In an 11:30 a.m. EDT outlook, the NHC said the system, associated with a tropical wave, has become a little better organized. It said an Air Force reconnaissance aircraft was scheduled to investigate the area this afternoon.

"Environmental conditions do not appear especially favorable for development," the NHC said, but it added that "there is still potential for this system to become a tropical depression during the next day or two" as it moves westward at close to 15 to 20 miles per hour.

Separately, the NHC said another large area of cloudiness and showers developed over the northeastern Gulf of Mexico in association with an old frontal zone. Some slow development of this system is possible during the next day or two as it remains nearly stationary.

The NHC will name the next tropical storm Dean.

ATLANTIC LOW-PRESSURE SYSTEM

The low-pressure system associated with the tropical wave is centered a couple hundred miles east of the Windward Islands, which include Barbados, Martinique, St. Lucia, St.
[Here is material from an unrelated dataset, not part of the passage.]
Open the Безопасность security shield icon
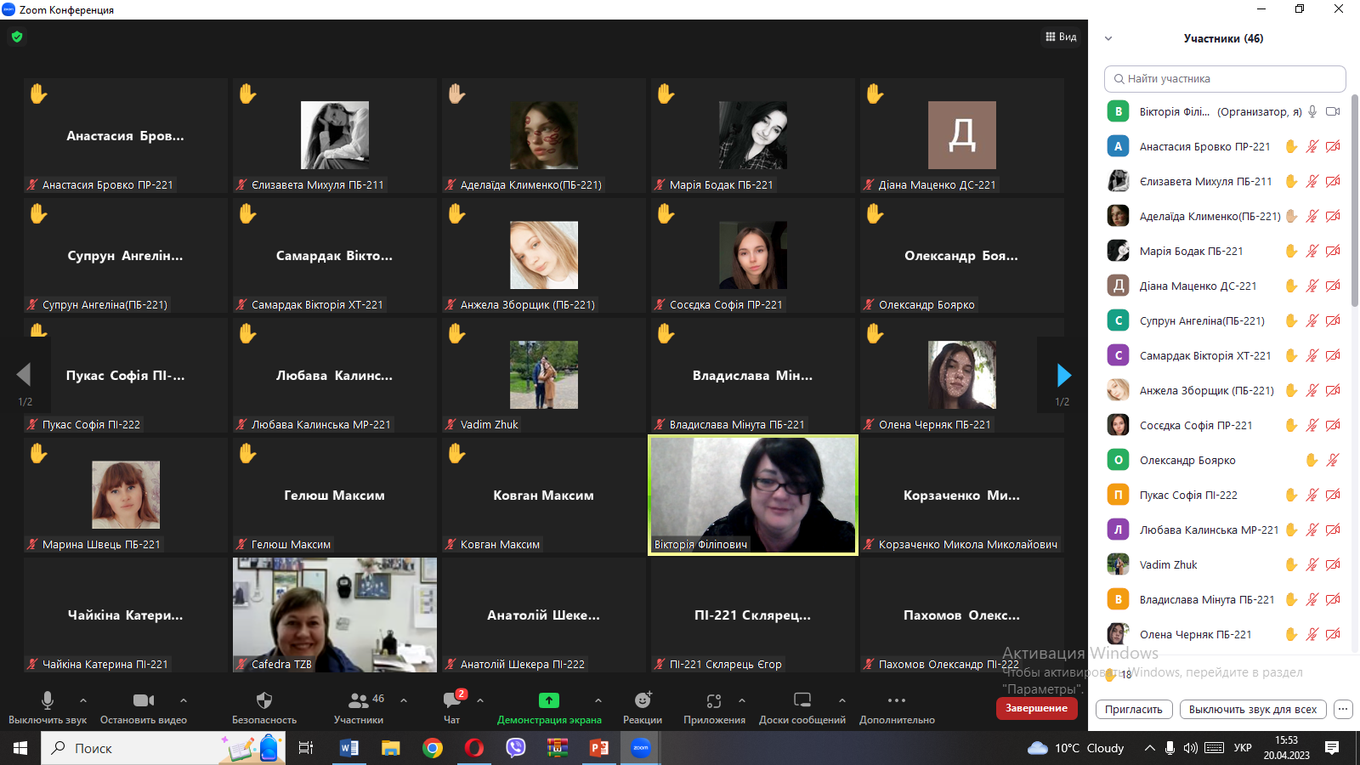Viewport: 1360px width, 765px height. point(264,700)
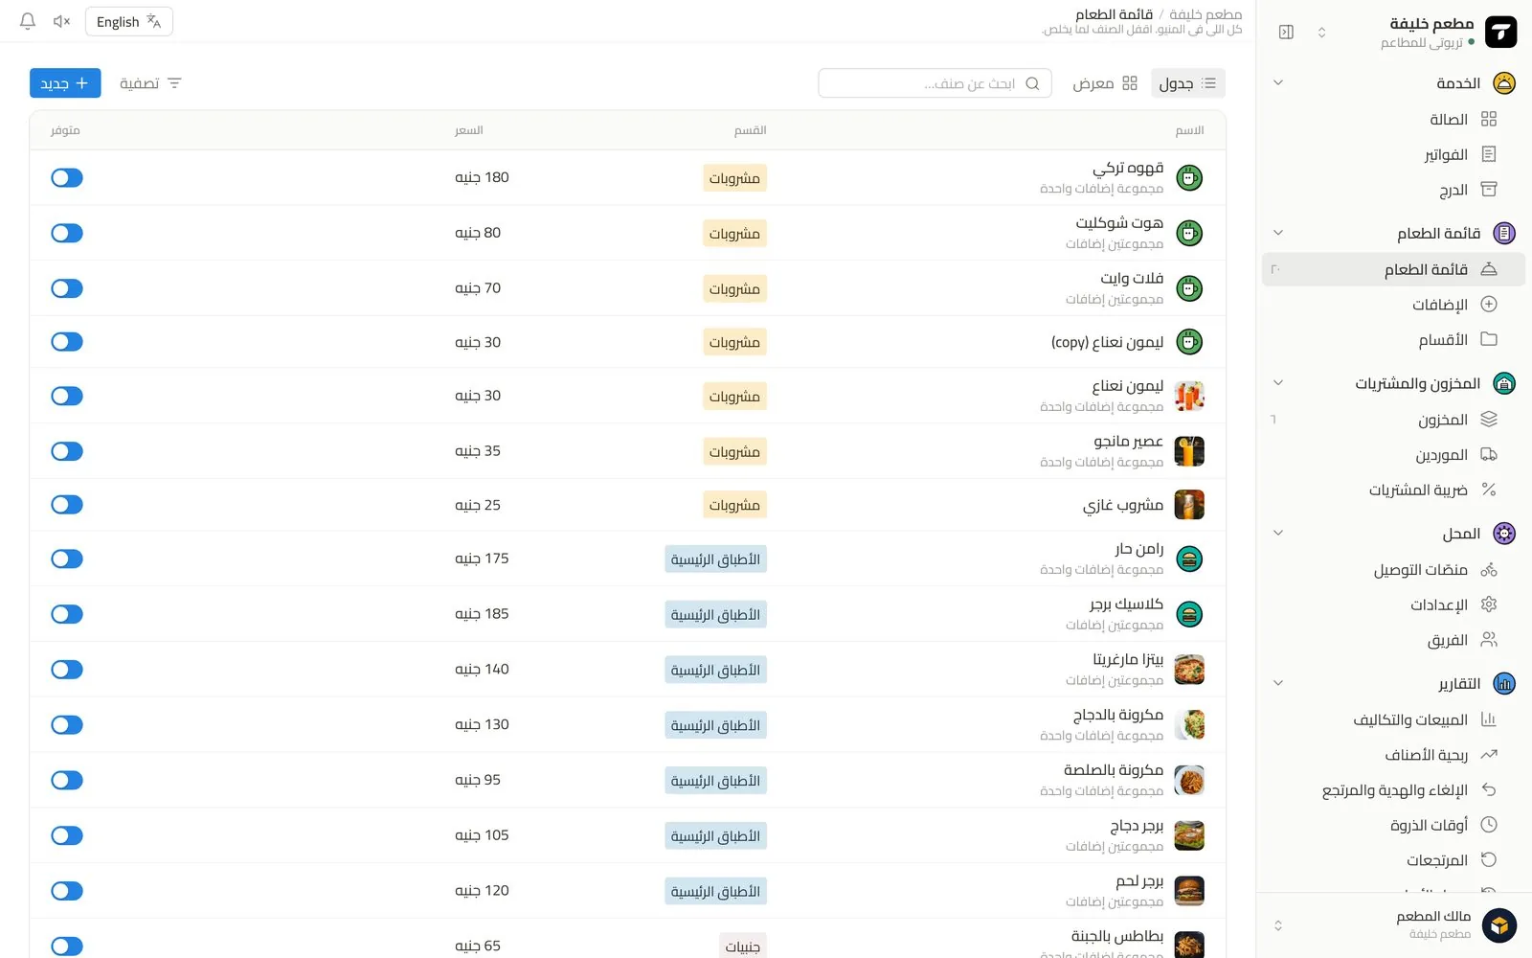Click the notifications bell icon

click(x=28, y=21)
Vincent and the Grenadines, Grenada, and Trinidad and Tobago.

All weather models predict the system will cross the Windward Islands and move into the Caribbean south of Haiti and Cuba over the next week or so.

Four of the models show the storm heading toward Belize, Honduras and Nicaragua, while another model shows the storm crossing the Yucatan Peninsula in Mexico, entering the Gulf of Mexico, and heading toward the Texas-Mexico border.

The energy market watches for tropical storms because they can disrupt U.S. oil and natural gas production and refining if they enter the Gulf of Mexico.

The NHC noted that, even if a storm does not develop, the system would likely bring a few squalls to the Windward Islands over the next day or so.